= Michael J. MacKenzie =

Canadian academic

Michael J. MacKenzie is a professor of social work at McGill University in Montréal, Canada. He is the current Canada Research Chair in Child Well-Being.

==Early life and education==
MacKenzie completed a Bachelor of Science in biology at the University of Western Ontario in 1998. He then went on to complete both a Master of Science in Zoology in the Molecular Developmental Genetics Program at the University of Western Ontario, in addition to a Master of Social Work at the University of Michigan in 2001. In 2003, he was awarded a Master of Arts in developmental psychology by the University of Michigan.

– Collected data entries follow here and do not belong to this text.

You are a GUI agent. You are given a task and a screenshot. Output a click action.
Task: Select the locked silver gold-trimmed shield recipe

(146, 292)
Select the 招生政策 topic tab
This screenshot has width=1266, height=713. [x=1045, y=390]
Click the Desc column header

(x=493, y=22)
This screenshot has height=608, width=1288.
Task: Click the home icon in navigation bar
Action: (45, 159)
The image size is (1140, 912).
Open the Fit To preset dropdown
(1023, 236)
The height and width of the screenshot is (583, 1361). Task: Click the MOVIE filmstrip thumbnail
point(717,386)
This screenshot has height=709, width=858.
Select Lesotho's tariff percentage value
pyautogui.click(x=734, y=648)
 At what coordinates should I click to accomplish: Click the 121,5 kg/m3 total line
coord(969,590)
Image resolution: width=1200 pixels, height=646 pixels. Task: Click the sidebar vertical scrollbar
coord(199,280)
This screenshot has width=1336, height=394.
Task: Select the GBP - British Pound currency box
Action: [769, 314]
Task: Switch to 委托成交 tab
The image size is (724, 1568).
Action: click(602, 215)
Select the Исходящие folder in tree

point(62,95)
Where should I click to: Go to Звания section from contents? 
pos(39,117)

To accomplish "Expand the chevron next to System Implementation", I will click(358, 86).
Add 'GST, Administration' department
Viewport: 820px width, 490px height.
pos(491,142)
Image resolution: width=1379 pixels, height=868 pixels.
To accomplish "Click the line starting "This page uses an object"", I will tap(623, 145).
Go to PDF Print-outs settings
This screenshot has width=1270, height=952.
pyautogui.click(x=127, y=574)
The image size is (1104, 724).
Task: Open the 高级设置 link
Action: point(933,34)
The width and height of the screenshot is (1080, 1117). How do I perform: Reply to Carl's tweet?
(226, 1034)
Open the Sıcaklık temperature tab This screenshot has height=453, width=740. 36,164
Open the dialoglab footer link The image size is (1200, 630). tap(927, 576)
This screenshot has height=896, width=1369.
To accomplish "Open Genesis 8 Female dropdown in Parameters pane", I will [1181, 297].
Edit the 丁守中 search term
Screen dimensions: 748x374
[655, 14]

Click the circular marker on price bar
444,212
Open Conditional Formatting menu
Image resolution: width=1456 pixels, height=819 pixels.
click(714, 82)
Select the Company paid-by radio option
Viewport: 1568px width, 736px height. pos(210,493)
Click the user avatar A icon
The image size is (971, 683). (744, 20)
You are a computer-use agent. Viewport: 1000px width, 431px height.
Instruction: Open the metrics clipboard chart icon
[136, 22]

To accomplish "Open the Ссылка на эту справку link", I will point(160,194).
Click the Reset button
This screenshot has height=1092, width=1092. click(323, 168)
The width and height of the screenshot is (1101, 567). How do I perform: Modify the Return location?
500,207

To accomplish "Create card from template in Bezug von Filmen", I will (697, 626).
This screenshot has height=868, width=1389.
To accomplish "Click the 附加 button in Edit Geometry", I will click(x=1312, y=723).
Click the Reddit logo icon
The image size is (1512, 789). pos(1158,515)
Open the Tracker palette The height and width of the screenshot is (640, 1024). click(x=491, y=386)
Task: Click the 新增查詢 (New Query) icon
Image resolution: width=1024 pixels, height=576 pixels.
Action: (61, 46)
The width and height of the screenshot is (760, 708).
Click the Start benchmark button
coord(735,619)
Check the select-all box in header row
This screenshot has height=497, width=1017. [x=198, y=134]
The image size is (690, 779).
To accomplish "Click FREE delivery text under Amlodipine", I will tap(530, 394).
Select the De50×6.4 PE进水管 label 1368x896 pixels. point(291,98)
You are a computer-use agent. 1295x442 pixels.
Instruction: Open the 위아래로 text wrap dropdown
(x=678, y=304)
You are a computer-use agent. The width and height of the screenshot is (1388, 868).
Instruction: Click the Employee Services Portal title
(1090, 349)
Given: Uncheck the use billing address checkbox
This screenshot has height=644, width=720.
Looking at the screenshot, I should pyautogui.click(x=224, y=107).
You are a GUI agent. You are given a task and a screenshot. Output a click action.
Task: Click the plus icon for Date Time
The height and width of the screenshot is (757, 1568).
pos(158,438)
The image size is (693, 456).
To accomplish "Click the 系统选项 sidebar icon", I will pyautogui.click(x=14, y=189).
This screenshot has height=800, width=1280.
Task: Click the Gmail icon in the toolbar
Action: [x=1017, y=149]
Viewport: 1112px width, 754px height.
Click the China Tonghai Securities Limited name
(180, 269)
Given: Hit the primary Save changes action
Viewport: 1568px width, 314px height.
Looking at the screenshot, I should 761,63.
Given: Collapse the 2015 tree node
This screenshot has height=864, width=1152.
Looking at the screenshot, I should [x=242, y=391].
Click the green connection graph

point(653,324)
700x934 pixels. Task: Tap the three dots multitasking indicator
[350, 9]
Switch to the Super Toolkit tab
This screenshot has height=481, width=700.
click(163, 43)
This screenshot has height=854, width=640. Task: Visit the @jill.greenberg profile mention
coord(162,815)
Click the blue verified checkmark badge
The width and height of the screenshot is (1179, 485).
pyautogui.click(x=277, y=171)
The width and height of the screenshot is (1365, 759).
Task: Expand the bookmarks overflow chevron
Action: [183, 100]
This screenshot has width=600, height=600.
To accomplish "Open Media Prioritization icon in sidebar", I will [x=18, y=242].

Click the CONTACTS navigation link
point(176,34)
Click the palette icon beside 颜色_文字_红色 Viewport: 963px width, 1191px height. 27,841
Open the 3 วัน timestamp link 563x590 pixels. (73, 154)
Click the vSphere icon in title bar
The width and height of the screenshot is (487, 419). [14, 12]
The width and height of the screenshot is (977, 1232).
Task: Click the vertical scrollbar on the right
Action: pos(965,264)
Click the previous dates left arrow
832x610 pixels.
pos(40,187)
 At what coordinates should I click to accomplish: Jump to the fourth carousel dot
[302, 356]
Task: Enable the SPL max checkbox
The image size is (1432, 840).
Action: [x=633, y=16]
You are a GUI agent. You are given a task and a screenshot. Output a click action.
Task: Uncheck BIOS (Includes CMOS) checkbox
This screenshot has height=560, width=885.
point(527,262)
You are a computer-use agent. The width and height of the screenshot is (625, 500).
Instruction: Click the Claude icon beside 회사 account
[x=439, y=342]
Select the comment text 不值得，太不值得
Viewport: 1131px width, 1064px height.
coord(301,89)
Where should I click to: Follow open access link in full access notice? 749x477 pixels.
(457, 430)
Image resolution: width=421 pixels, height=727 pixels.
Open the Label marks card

In 2006, he was finally awarded by the University of Michigan a Graduate Certificate in development, psychopathology, and mental health, in addition to a joint Doctor of Philosophy in social work and developmental psychology.

==Career==
MacKenzie is a full professor of social work at McGill University since July 2018. He is also professor of psychiatry and pediatrics, by courtesy.

Prior to his appointment at McGill University, MacKenzie was an associate professor of social work and pediatrics, as well as Chancellor's Scholar for Child Well-Being, at Rutgers University in New Jersey. From 2006 to 2015, he was professor of social work at Columbia University in New York City.